Swap every "anchor icon" in the records below for "anchor symbol", and reproduce the lines with nothing else altered.

> _Extracted records_

────────────────────────────────────────

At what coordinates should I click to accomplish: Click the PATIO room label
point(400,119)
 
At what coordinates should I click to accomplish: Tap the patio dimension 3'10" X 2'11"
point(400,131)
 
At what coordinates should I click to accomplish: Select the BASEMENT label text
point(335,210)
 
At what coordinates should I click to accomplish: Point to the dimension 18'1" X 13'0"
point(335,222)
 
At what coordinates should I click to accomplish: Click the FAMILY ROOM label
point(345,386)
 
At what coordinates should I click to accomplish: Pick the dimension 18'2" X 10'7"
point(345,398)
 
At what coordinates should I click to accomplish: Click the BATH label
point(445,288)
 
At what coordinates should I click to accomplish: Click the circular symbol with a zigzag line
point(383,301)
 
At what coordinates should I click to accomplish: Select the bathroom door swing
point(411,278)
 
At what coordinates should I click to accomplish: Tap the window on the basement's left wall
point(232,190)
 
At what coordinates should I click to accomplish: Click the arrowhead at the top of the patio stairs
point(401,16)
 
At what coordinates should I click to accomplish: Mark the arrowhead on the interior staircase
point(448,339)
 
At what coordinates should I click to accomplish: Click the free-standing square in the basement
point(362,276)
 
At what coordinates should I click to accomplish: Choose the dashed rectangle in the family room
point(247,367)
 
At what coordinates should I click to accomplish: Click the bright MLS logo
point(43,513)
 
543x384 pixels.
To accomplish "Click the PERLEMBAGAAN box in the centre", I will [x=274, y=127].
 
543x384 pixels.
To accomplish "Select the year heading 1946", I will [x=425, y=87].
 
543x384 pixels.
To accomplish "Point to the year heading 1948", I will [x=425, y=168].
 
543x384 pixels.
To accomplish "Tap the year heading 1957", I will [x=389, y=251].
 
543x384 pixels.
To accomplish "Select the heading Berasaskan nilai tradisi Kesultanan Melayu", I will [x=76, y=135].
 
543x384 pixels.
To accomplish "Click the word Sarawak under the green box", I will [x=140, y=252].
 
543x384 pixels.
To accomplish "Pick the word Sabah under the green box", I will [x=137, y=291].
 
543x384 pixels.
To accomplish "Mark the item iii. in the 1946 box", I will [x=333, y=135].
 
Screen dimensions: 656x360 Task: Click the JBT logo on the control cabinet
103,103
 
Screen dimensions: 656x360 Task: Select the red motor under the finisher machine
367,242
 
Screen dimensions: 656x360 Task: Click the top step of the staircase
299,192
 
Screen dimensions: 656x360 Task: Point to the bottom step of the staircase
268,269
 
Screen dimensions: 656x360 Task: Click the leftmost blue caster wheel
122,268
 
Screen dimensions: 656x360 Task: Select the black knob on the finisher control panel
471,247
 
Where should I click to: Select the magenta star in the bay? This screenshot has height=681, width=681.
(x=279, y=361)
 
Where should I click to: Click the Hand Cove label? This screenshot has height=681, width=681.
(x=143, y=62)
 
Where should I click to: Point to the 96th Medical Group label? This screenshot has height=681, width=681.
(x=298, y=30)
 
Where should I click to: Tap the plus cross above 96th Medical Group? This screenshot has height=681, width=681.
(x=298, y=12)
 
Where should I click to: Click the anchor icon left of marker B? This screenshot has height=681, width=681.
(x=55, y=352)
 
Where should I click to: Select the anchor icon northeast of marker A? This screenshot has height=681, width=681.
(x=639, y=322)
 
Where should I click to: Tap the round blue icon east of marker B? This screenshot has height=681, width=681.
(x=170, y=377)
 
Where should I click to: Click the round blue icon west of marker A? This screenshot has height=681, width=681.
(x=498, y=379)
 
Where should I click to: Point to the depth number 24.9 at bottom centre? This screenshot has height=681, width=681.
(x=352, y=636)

────────────────────────────────────────

> _ANSWER_
At what coordinates should I click to accomplish: Click the PATIO room label
point(400,119)
 
At what coordinates should I click to accomplish: Tap the patio dimension 3'10" X 2'11"
point(400,131)
 
At what coordinates should I click to accomplish: Select the BASEMENT label text
point(335,210)
 
At what coordinates should I click to accomplish: Point to the dimension 18'1" X 13'0"
point(335,222)
 
At what coordinates should I click to accomplish: Click the FAMILY ROOM label
point(345,386)
 
At what coordinates should I click to accomplish: Pick the dimension 18'2" X 10'7"
point(345,398)
 
At what coordinates should I click to accomplish: Click the BATH label
point(445,288)
 
At what coordinates should I click to accomplish: Click the circular symbol with a zigzag line
point(383,301)
 
At what coordinates should I click to accomplish: Select the bathroom door swing
point(411,278)
 
At what coordinates should I click to accomplish: Tap the window on the basement's left wall
point(232,190)
 
At what coordinates should I click to accomplish: Click the arrowhead at the top of the patio stairs
point(401,16)
 
At what coordinates should I click to accomplish: Mark the arrowhead on the interior staircase
point(448,339)
 
At what coordinates should I click to accomplish: Click the free-standing square in the basement
point(362,276)
 
At what coordinates should I click to accomplish: Choose the dashed rectangle in the family room
point(247,367)
 
At what coordinates should I click to accomplish: Click the bright MLS logo
point(43,513)
 
543x384 pixels.
To accomplish "Click the PERLEMBAGAAN box in the centre", I will [x=274, y=127].
 
543x384 pixels.
To accomplish "Select the year heading 1946", I will [x=425, y=87].
 
543x384 pixels.
To accomplish "Point to the year heading 1948", I will [x=425, y=168].
 
543x384 pixels.
To accomplish "Tap the year heading 1957", I will [x=389, y=251].
 
543x384 pixels.
To accomplish "Select the heading Berasaskan nilai tradisi Kesultanan Melayu", I will [x=76, y=135].
 
543x384 pixels.
To accomplish "Click the word Sarawak under the green box", I will [x=140, y=252].
 
543x384 pixels.
To accomplish "Pick the word Sabah under the green box", I will [x=137, y=291].
 
543x384 pixels.
To accomplish "Mark the item iii. in the 1946 box", I will [x=333, y=135].
 
Screen dimensions: 656x360 Task: Click the JBT logo on the control cabinet
103,103
 
Screen dimensions: 656x360 Task: Select the red motor under the finisher machine
367,242
 
Screen dimensions: 656x360 Task: Click the top step of the staircase
299,192
 
Screen dimensions: 656x360 Task: Point to the bottom step of the staircase
268,269
 
Screen dimensions: 656x360 Task: Click the leftmost blue caster wheel
122,268
 
Screen dimensions: 656x360 Task: Select the black knob on the finisher control panel
471,247
 
Where should I click to: Select the magenta star in the bay? This screenshot has height=681, width=681.
(x=279, y=361)
 
Where should I click to: Click the Hand Cove label? This screenshot has height=681, width=681.
(x=143, y=62)
 
Where should I click to: Point to the 96th Medical Group label? This screenshot has height=681, width=681.
(x=298, y=30)
 
Where should I click to: Tap the plus cross above 96th Medical Group? This screenshot has height=681, width=681.
(x=298, y=12)
 
Where should I click to: Click the anchor symbol left of marker B? This screenshot has height=681, width=681.
(x=55, y=352)
 
Where should I click to: Select the anchor symbol northeast of marker A? This screenshot has height=681, width=681.
(x=639, y=322)
 
Where should I click to: Tap the round blue icon east of marker B? This screenshot has height=681, width=681.
(x=170, y=377)
 
Where should I click to: Click the round blue icon west of marker A? This screenshot has height=681, width=681.
(x=498, y=379)
 
Where should I click to: Point to the depth number 24.9 at bottom centre? This screenshot has height=681, width=681.
(x=352, y=636)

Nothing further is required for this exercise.